Semantic scholar links continue to mostly consist of spam
Can Citation bot please stop littering every s2cid it can find wherever it can possibly fit? The vast majority of these links contain zero useful information beyond a (redundant) link to the publisher's website (typically paywalled), and putting them on every citation in Wikipedia is more or less spam. It's a distracting waste of space with no redeeming benefits.
The easiest solution here would be to deprecate the s2cid parameter from the citation templates, hide them from the output, and just be done with it.
Next best, probably my personal recommendation, would be that only humans should ever add s2cid links (and ideally the ones which were added by a bot in the past should be removed), or barring that that a human should manually review any s2cid that gets added by any bot. At the very very least, the bot should try to check them for meaningful content and skip the vast majority of totally useless ones going forward. –jacobolus(t)18:13, 20 October 2023 (UTC)
Agreed as well! They only got added because of someone who works for Semantic Scholar (Help talk:Citation Style 1/Archive 66#Request to add Semantic Scholar IDs to the citation template). If there is truly a consensus among editors working on a page that it would improve the citation to include an |s2cid= … fine I guess, but a vast majority of the time someone who has never edited a given article runs the prompt and the bot clutters up all the citations with a spammy parameter without any human editors actively wanting it there. Umimmak (talk) 18:59, 20 October 2023 (UTC)
Although I don't agree that s2cid is a spam, still, the point is not whether it is a spam or not, but how to tell the bot to not add this attribute.
One option could have been via a template. For example, in cs1 config we may add an attribute s2cid=disabled (or any other boolean value that means no or false or zero). Another option is to use "bots" template. For example, on my user page I can specify {{bots|optout=cs1-errors}}. We may add an attribute such as {{bots|optout=s2cid}}
Whichever option you prefer, we need a consensus. With a consensus, I can ask the citation bot developers to accept this feature via my source code pull request. Maxim Masiutin (talk) 00:29, 4 January 2024 (UTC)
In my opinion the bot should never add this template parameter, and should remove every existing one that was ever added by a bot. In theory, the parameter would be okay in cases where it adds a new unique access to the full text which was not otherwise available. I have literally never seen this happen in practice. –jacobolus(t)04:47, 4 January 2024 (UTC)

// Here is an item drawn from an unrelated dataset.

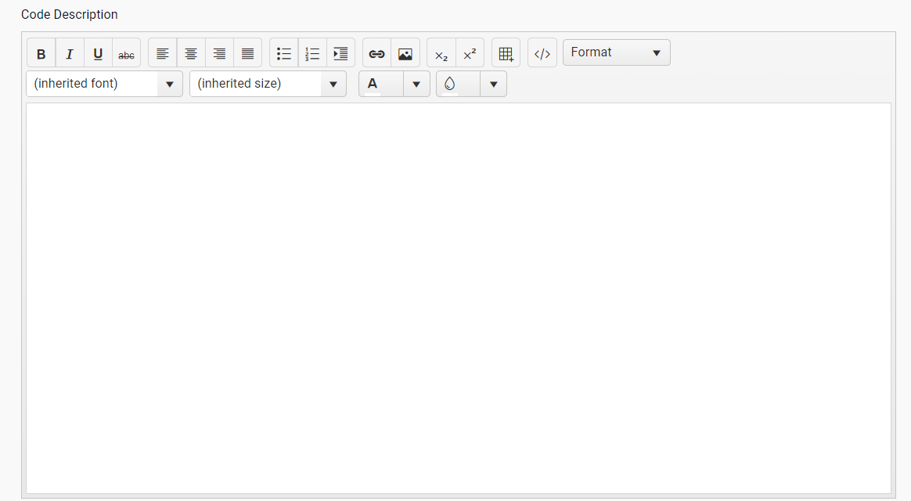Screen dimensions: 911x501
Task: Apply subscript formatting
Action: pyautogui.click(x=441, y=53)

I would also be supportive of "deprecate the s2cid parameter from the citation templates, hide them from the output, and just be done with it", along with stopping the bot from adding them. Unlike most of the other codes we use, I cannot remember ever seeing a case where these were useful. Stopping the bot is on-topic here but the other stuff should probably be discussed on Help talk:Citation Style 1, which is the centralized discussion point for all the citation and cite templates. —David Eppstein (talk) 20:22, 20 October 2023 (UTC)
I think this depends on which articles you are reviewing. There are plenty of useful places like S2CID16831869. Citation bot already avoids adding s2cid where there are no sources. — Chris Capoccia💬19:08, 25 October 2023 (UTC)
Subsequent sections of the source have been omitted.